#### Material for this exercise ####

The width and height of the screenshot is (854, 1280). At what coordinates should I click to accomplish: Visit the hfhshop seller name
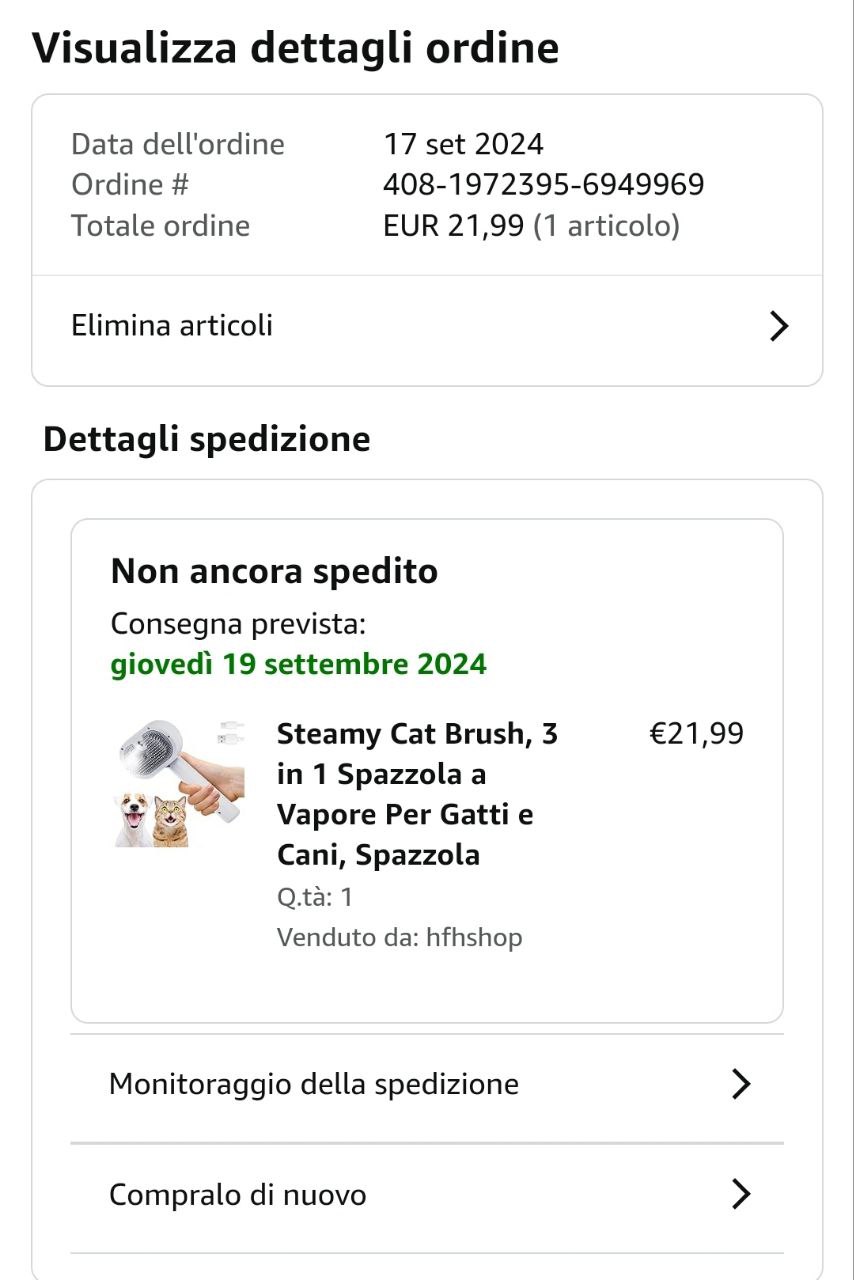474,937
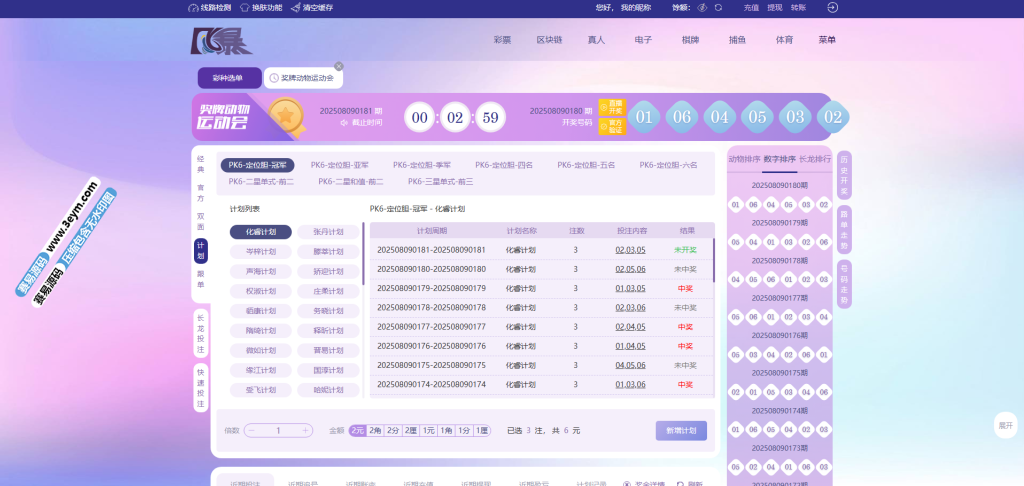The height and width of the screenshot is (486, 1024).
Task: Click the logout arrow icon at top right
Action: click(x=832, y=7)
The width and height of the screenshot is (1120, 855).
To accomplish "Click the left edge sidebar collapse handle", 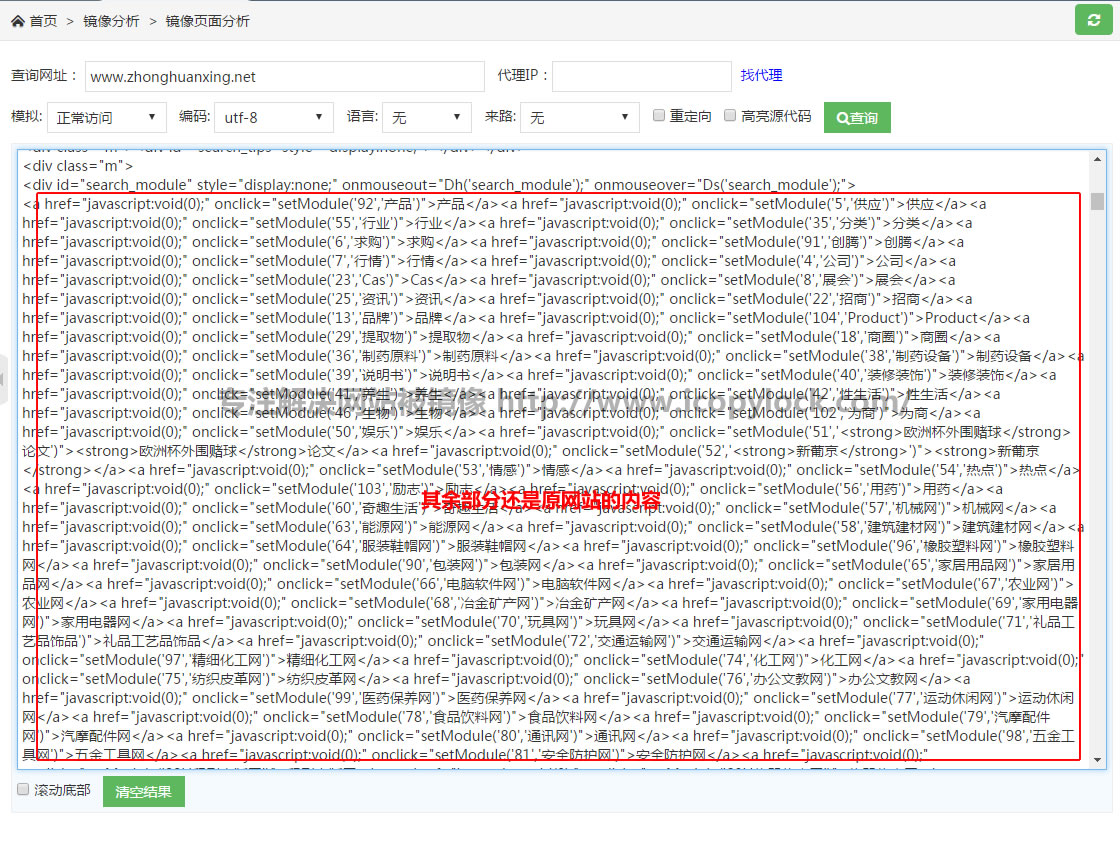I will tap(3, 378).
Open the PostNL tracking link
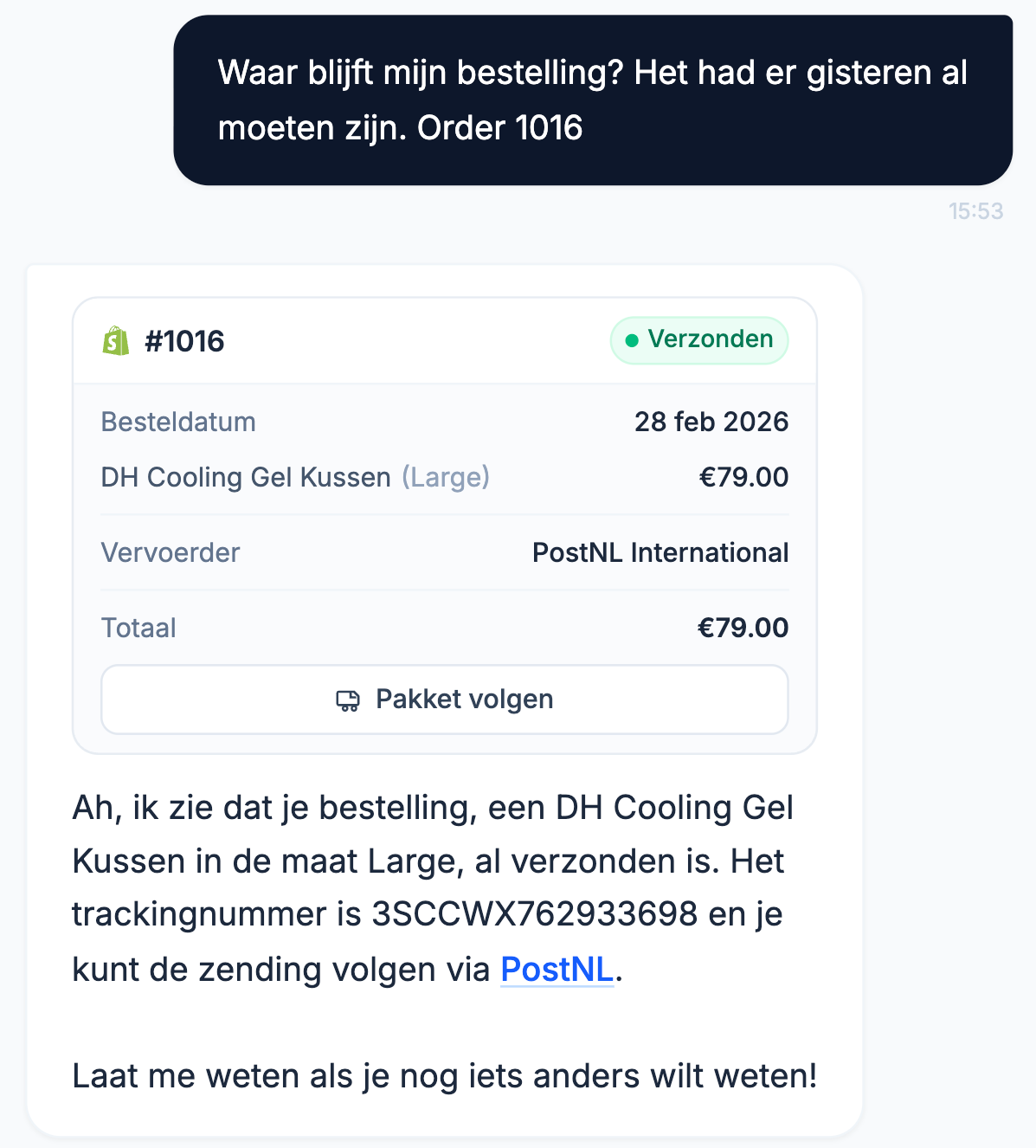Image resolution: width=1036 pixels, height=1148 pixels. tap(557, 970)
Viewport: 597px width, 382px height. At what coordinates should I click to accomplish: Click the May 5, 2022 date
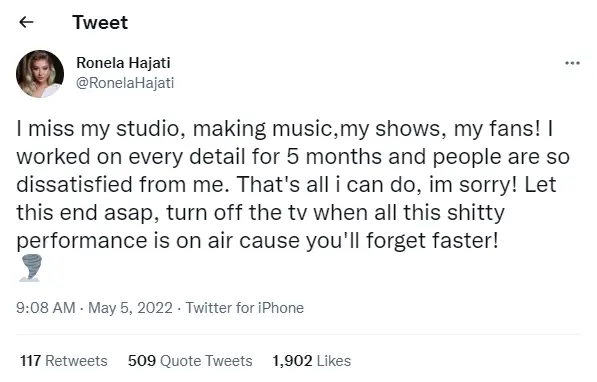pyautogui.click(x=130, y=308)
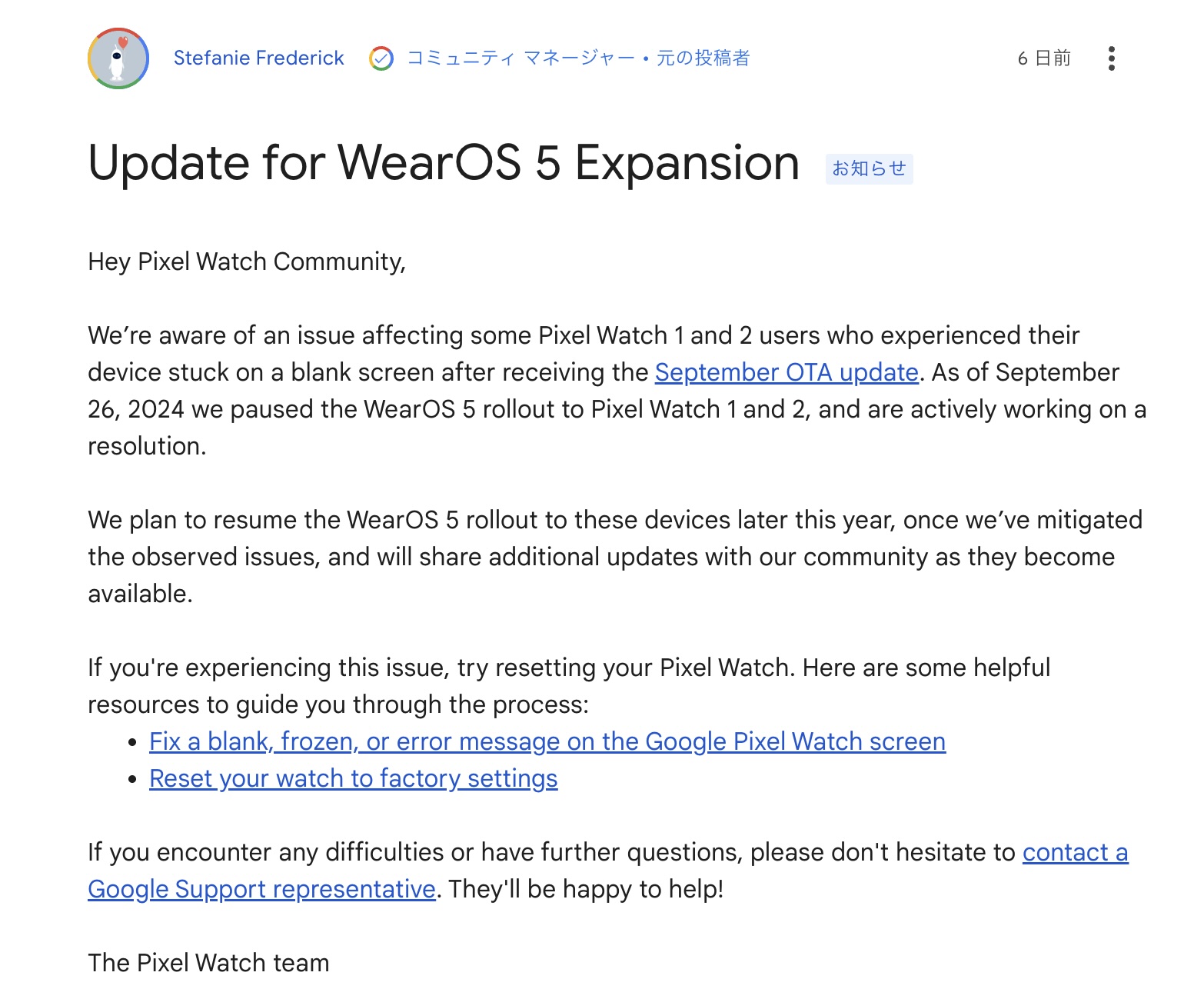Click the コミュニティ マネージャー role label

pos(521,58)
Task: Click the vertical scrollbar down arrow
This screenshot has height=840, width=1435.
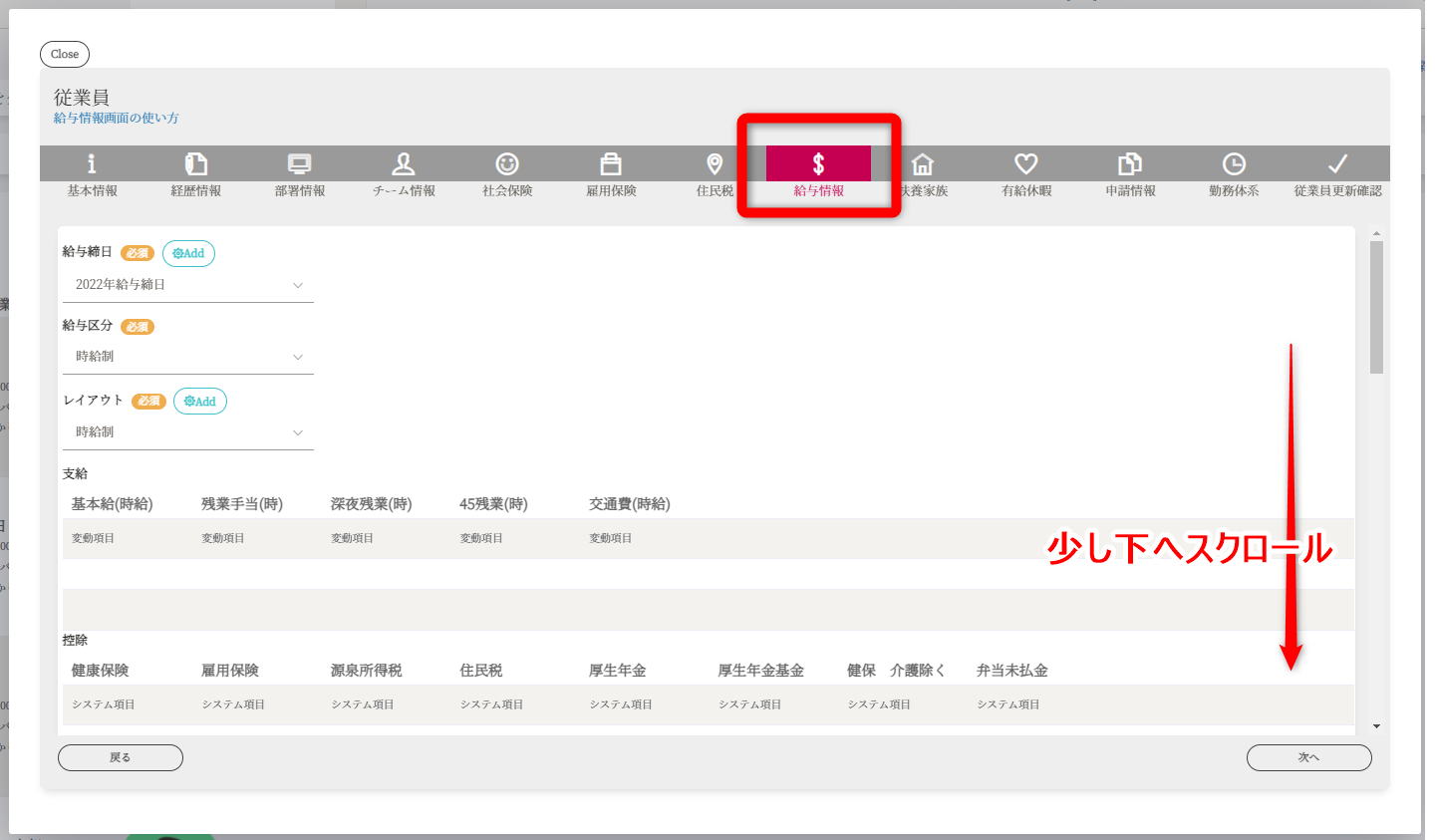Action: [x=1376, y=726]
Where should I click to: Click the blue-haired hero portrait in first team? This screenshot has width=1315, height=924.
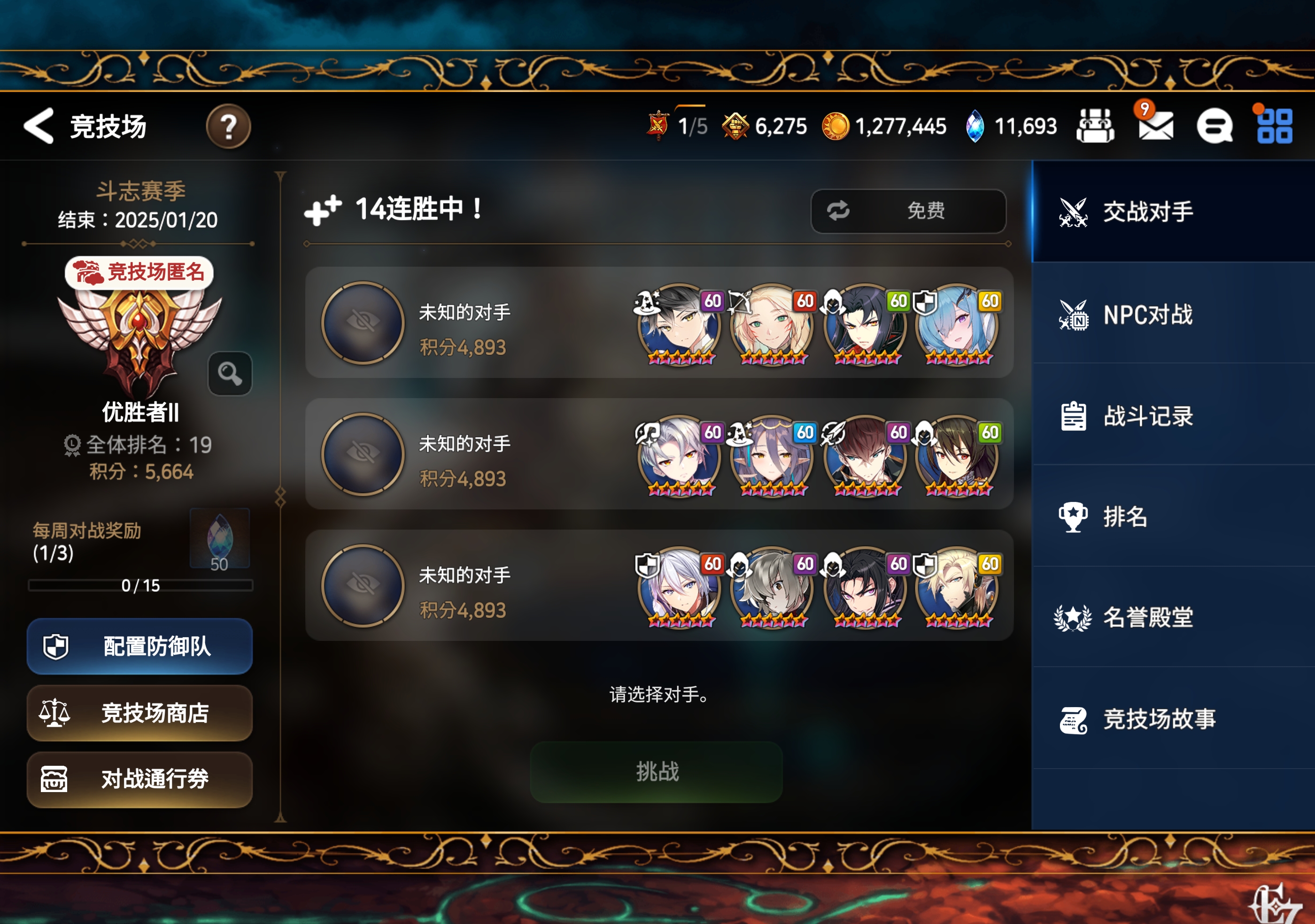[957, 324]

####

**Work required**
What is needed is an exact transcription of the lines from the one holding "This screenshot has height=840, width=1435." to the end of the data, with every picture left out.

**Task solution**
This screenshot has height=840, width=1435.
Action: [x=1376, y=726]
Where should I click to: Click the blue-haired hero portrait in first team? This screenshot has width=1315, height=924.
[957, 324]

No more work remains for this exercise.